Amp gauge bypass

-

coro500net

Well-Known Member
Joined
Oct 15, 2008
Messages
129
Reaction score
14
I’m running a wire from alt to starter relay, just wondering if I should keep the original charging wire on the alt also?
 
1969 Valiant 470 big block with denso 3 wire alternator.
 
The bypass wire will take most of the charging load off the origional wires.

But you still need at least one wire from batt/starter relay/alternator to run the car.

By leaving all the origional wires in place you have 2 wires and as such are cutting the car load on each wire in half.

I do believe you need a fusable link on your bypass wire in the event the alternator shorts.
 
Thanks for the info, I did put a maxi fuse in-line with new wire to starter relay.
 
i always suggest leaving the factory wire attached at alternator
 
I did as crackedback suggested using his high quality amp to starter relay wire (and his excellent headlight relay wires).
 
Whatever you do you want a fuse link/ big fuse/ breaker in the new wire. How large is your "new wire?"

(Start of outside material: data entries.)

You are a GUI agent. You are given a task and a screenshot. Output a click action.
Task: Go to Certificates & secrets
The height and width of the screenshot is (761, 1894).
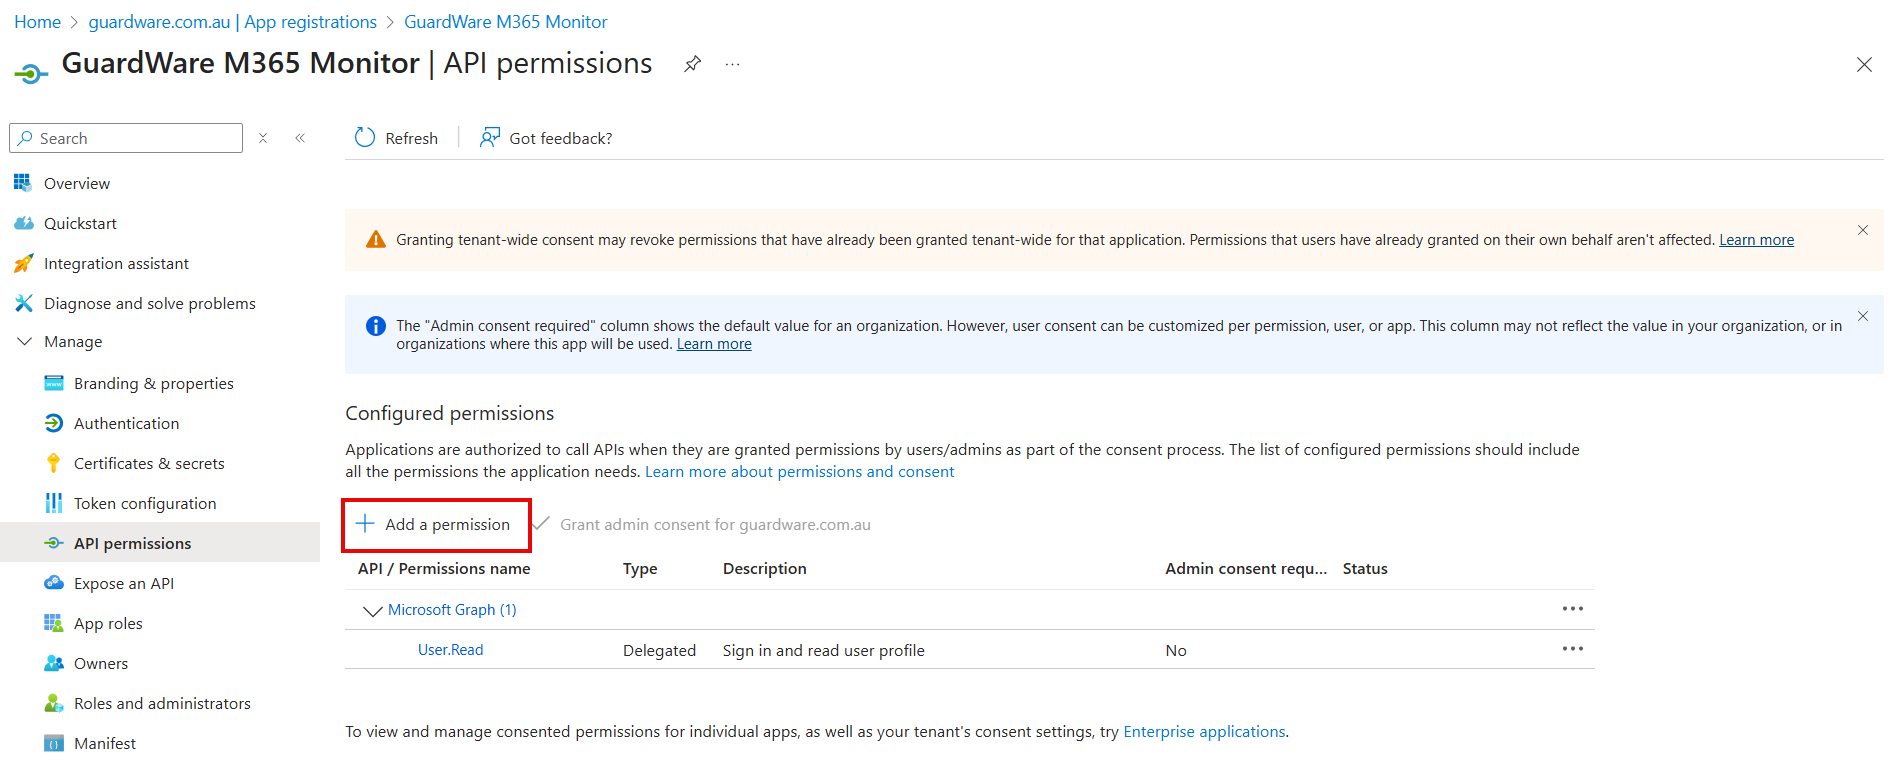click(x=149, y=464)
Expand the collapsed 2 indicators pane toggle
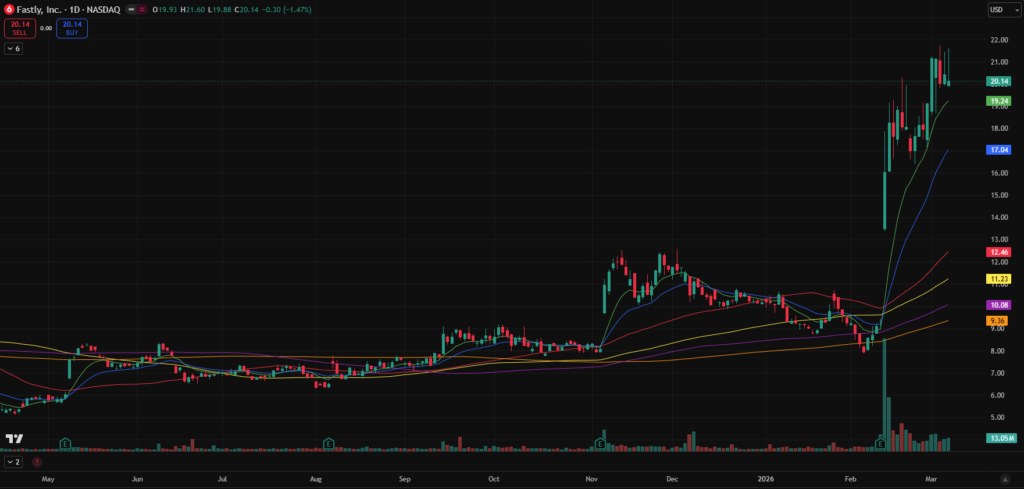Screen dimensions: 1024x489 tap(14, 463)
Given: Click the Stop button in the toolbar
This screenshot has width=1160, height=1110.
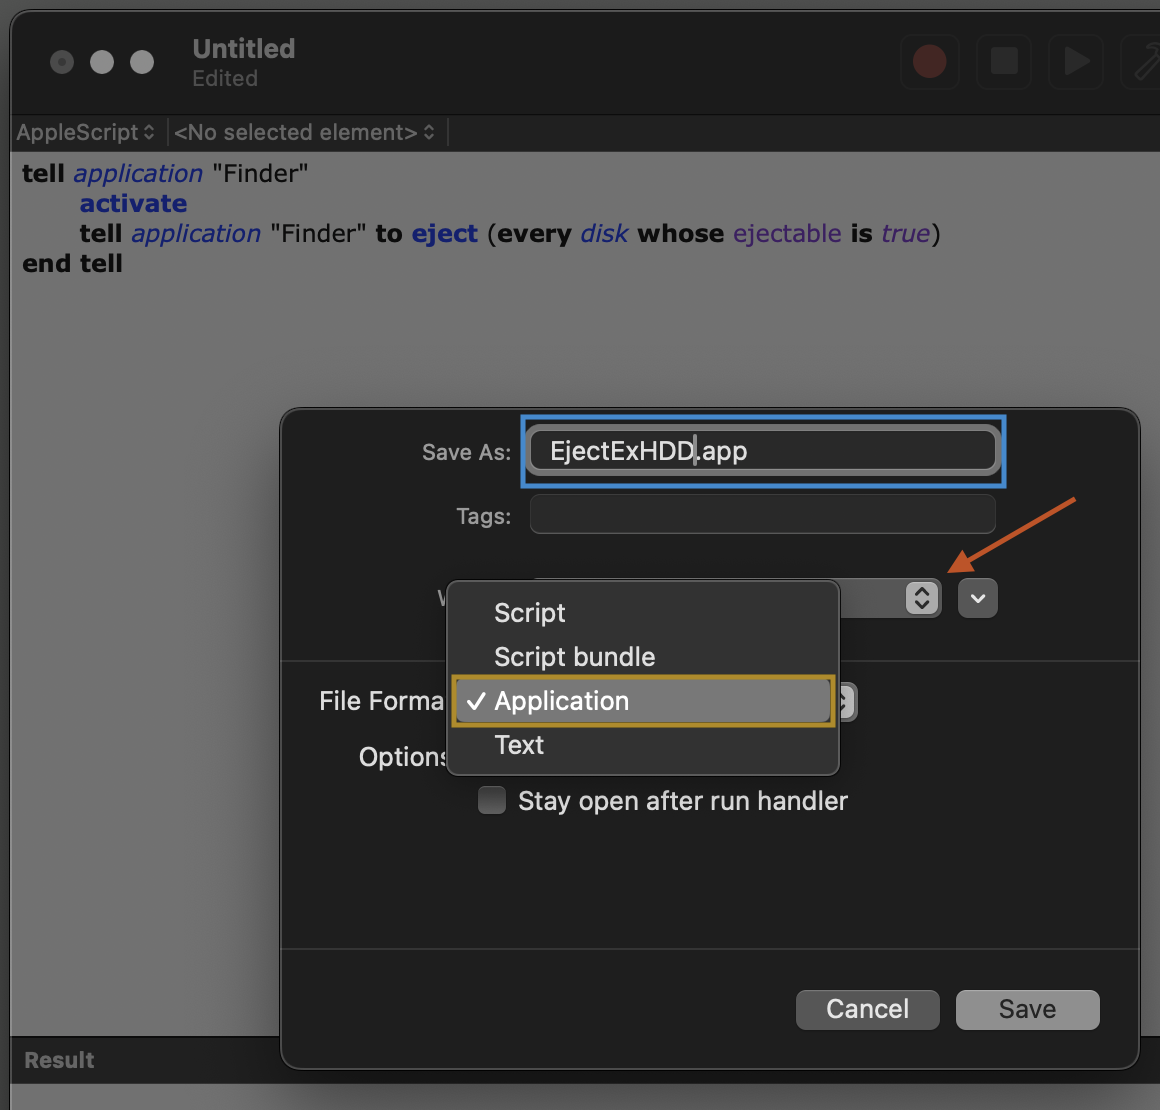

Also don't "just do that." Pull the bulkhead connectors apart and inspect the terminals, ALL of the terminals, for heat damage, corrosion, etc. and inspect the ammeter or better yet, pull the wires off the ammeter and bolt them together.
 
I’m using 8 awg from alt to solenoid with a maxi fuse in line. The engine, forward light and rear light harnesses are new, the dash harness is original and I cleaned all pins. The cluster is still out so should I still connect the amp meter wires together even though I ran the separate alt wire?
 
I’m using 8 awg from alt to solenoid with a maxi fuse in line. The engine, forward light and rear light harnesses are new, the dash harness is original and I cleaned all pins. The cluster is still out so should I still connect the amp meter wires together even though I ran the separate alt wire?
Might as well bolt those ammeter wires together because the reading will no longer be meaningful.
 
^^Right and here's why^^ The old ammeter wires now form a parallel path for power into the interior for anything tapped off that line. Bolting them together removes any possibility of a poor connection at or inside the ammeter WHICH DOES happen
 
The remaining "potential problem" is voltage drop in the ignition "run" line, which also feeds the VR "sense/ power" terminal, and therefore can cause OVER battery voltage due to voltage DROP

One way around that is to cut the ign1 "run" wire coming into the engine bay. Use the firewall side to trigger a relay, and feed the relay from the starter relay "big stud" through a fuse / breaker

Then connect the load contact to the other end of the cut wire.
 
The remaining "potential problem" is voltage drop in the ignition "run" line, which also feeds the VR "sense/ power" terminal, and therefore can cause OVER battery voltage due to voltage DROP

One way around that is to cut the ign1 "run" wire coming into the engine bay. Use the firewall side to trigger a relay, and feed the relay from the starter relay "big stud" through a fuse / breaker

Then connect the load contact to the other end of the cut wire.
I did this mod and it made my electrical system more stable.